COPD Treatment Initiative for Patients With Lung Cancer
Posted: Tuesday, September 26, 2017
Canadian investigators have reported improvement in the management of chronic obstructive pulmonary disease (COPD) in patients with lung cancer with the use of a quality improvement initiative. Geneviève C. Digby, MD, MSC, and Andrew Robinson, MD, FRCPC, of Queen’s University, Kingston, Ontario, Canada, reported their study findings in a recent issue of the Journal of Oncology Practice.
They implemented change by using a define/measure/analyze/improve/control (DMAIC) improvement cycle.

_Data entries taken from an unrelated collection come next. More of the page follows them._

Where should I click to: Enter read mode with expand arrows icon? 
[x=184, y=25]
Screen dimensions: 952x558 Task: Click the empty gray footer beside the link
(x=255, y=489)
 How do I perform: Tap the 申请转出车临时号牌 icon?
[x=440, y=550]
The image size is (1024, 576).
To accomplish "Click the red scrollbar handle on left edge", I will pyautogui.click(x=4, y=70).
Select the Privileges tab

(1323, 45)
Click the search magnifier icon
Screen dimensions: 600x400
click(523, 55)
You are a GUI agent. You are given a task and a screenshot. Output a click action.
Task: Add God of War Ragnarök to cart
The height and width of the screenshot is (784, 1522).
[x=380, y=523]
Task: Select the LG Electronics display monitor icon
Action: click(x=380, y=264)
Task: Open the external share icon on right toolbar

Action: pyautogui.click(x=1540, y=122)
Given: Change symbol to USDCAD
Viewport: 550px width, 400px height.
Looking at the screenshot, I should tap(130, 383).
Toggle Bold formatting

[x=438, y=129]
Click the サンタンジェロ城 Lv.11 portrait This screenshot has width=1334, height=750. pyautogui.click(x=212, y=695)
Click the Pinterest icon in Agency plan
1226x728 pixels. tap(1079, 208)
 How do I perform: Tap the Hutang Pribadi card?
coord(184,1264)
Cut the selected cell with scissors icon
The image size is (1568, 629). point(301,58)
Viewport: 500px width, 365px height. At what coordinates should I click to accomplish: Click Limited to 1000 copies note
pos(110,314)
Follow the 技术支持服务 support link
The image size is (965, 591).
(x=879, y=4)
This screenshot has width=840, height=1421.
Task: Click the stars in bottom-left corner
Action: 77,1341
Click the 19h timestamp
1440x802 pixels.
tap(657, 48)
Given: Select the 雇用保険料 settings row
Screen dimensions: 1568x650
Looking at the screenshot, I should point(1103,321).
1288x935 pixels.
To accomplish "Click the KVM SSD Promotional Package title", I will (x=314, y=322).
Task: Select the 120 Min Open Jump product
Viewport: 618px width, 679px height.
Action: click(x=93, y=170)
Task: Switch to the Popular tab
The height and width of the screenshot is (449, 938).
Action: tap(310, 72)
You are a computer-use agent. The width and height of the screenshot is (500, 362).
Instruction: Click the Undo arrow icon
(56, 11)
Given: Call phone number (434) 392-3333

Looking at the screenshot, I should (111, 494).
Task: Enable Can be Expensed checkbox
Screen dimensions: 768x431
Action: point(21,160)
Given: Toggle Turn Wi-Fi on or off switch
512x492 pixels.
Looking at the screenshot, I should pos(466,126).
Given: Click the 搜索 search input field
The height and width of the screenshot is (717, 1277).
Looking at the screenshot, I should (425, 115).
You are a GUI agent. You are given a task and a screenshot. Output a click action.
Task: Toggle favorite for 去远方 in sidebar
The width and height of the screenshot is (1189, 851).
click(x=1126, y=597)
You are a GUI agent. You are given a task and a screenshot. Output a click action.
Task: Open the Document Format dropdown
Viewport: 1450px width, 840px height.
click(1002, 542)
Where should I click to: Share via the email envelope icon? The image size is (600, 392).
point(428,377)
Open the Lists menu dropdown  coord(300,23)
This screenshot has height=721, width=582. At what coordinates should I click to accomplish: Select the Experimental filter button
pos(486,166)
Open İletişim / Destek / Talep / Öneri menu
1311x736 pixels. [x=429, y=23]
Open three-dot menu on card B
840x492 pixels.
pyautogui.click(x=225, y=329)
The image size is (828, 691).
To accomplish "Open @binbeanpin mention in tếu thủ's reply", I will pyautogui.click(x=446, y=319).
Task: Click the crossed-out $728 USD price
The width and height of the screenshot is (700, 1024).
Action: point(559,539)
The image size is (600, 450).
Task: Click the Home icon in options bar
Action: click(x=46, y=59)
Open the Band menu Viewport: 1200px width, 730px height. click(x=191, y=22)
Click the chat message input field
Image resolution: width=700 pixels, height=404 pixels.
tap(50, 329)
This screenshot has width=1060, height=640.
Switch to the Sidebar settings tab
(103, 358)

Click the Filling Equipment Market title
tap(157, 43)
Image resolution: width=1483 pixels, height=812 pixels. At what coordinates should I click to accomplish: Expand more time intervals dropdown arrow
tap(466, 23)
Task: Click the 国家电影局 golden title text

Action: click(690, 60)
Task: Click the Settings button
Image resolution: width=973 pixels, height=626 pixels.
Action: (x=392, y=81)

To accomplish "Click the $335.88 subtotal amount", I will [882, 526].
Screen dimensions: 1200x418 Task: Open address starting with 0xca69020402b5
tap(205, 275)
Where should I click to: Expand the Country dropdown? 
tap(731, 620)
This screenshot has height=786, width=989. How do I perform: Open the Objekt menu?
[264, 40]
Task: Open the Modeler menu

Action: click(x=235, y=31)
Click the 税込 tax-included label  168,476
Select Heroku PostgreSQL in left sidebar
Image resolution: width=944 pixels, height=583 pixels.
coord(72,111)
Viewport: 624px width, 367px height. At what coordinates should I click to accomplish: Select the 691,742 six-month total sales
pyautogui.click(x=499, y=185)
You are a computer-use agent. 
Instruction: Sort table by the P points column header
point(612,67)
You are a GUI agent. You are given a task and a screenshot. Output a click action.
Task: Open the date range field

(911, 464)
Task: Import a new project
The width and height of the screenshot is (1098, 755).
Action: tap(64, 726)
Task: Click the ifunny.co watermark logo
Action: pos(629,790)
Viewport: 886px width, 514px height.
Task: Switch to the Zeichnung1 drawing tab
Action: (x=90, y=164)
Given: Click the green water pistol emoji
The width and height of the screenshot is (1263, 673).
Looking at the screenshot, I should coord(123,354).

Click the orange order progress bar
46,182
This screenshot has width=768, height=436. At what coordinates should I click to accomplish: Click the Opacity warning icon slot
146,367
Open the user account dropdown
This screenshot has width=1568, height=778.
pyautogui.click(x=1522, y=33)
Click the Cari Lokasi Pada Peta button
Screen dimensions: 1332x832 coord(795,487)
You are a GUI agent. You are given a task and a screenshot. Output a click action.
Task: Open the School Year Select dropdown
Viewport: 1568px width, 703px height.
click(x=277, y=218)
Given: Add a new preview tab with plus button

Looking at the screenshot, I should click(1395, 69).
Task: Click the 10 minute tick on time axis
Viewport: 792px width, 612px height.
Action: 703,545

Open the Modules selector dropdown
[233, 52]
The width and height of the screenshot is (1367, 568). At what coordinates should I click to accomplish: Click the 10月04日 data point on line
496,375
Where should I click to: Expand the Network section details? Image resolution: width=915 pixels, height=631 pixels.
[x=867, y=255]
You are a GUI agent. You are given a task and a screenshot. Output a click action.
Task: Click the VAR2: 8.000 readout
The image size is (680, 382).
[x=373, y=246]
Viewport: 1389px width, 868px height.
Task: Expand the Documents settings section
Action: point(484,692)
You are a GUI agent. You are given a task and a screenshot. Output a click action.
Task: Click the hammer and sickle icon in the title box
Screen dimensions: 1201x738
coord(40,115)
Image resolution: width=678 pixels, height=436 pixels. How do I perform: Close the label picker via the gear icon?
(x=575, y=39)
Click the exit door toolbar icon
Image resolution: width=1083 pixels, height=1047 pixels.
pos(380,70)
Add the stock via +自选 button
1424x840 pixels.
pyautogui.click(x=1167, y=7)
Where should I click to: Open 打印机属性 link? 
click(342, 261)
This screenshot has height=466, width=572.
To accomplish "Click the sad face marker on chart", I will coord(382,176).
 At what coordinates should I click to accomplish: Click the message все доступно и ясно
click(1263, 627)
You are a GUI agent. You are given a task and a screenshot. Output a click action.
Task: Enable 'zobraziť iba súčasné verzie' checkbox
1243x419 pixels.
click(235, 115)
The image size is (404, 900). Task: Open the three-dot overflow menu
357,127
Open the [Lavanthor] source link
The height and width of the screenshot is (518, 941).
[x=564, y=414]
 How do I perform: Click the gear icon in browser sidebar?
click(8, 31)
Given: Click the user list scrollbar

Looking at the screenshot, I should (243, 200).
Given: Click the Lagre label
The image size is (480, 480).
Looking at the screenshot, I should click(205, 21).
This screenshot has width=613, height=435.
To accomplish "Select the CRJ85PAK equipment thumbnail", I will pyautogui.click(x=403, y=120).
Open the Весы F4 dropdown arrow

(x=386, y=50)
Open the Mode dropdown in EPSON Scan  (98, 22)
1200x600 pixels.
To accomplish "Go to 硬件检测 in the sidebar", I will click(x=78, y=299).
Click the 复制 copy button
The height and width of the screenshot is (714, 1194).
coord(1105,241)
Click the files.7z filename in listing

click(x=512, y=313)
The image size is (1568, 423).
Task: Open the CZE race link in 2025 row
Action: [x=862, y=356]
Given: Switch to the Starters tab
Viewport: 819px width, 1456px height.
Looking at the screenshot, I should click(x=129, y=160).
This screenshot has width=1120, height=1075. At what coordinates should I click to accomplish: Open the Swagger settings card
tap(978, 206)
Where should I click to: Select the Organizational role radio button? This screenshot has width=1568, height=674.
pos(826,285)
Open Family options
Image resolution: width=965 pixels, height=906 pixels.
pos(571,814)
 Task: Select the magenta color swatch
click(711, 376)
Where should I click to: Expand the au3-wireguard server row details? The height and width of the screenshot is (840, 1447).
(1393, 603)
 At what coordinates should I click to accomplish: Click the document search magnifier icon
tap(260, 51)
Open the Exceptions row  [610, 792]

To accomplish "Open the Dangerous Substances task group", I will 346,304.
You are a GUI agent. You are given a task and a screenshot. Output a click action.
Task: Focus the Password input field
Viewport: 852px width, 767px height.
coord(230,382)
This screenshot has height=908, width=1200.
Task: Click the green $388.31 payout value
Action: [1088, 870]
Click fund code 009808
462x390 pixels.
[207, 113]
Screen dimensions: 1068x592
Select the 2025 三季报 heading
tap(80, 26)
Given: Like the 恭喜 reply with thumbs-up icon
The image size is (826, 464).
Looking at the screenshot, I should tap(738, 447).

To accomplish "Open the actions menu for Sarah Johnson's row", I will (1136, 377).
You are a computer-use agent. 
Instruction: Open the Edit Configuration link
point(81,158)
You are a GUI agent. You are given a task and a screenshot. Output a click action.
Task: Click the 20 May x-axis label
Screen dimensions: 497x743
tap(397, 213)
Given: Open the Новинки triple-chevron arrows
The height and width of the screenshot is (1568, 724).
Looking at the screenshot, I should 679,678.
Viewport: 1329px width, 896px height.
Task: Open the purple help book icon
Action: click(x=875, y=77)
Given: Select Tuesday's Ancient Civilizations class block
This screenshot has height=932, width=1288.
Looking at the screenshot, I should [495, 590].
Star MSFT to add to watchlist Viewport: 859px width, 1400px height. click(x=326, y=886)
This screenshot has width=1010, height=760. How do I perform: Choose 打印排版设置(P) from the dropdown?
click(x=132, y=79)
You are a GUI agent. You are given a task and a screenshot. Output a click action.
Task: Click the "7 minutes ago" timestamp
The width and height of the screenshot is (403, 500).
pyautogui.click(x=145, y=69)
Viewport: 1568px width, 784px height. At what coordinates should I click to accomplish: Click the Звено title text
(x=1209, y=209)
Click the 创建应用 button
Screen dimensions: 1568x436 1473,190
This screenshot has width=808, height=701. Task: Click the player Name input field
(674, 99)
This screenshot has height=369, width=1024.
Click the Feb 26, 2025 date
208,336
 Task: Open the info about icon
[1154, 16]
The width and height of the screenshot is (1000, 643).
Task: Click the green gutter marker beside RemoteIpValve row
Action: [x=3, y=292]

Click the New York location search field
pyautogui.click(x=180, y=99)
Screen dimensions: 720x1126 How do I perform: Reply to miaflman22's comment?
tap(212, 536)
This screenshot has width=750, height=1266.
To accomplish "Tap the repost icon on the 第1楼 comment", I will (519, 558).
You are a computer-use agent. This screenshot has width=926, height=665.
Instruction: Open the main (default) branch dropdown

Data on 477 patients with newly diagnosed lung cancer were obtained by chart review of the Cancer Care Ontario database; this information included patient characteristics, pulmonary function test results, and bronchodilator therapies.
Improvement cycle 1 consisted of prioritizing COPD management by respirologists in the Lung Diagnostic Assessment Program. Improvement cycle 2 consisted of physician restructuring and developing a standard work protocol. A total of 166 patients were included in cycle 1 and 127 patients, in cycle 2.
Drs. Digby and Robinson reported that the number of respirology-managed patients with airflow obstruction receiving inhaled bronchodilators increased in both cycle groups. And, by cycle 2, those with airflow obstruction were more likely to receive long-acting bronchodilators if managed by respirologists.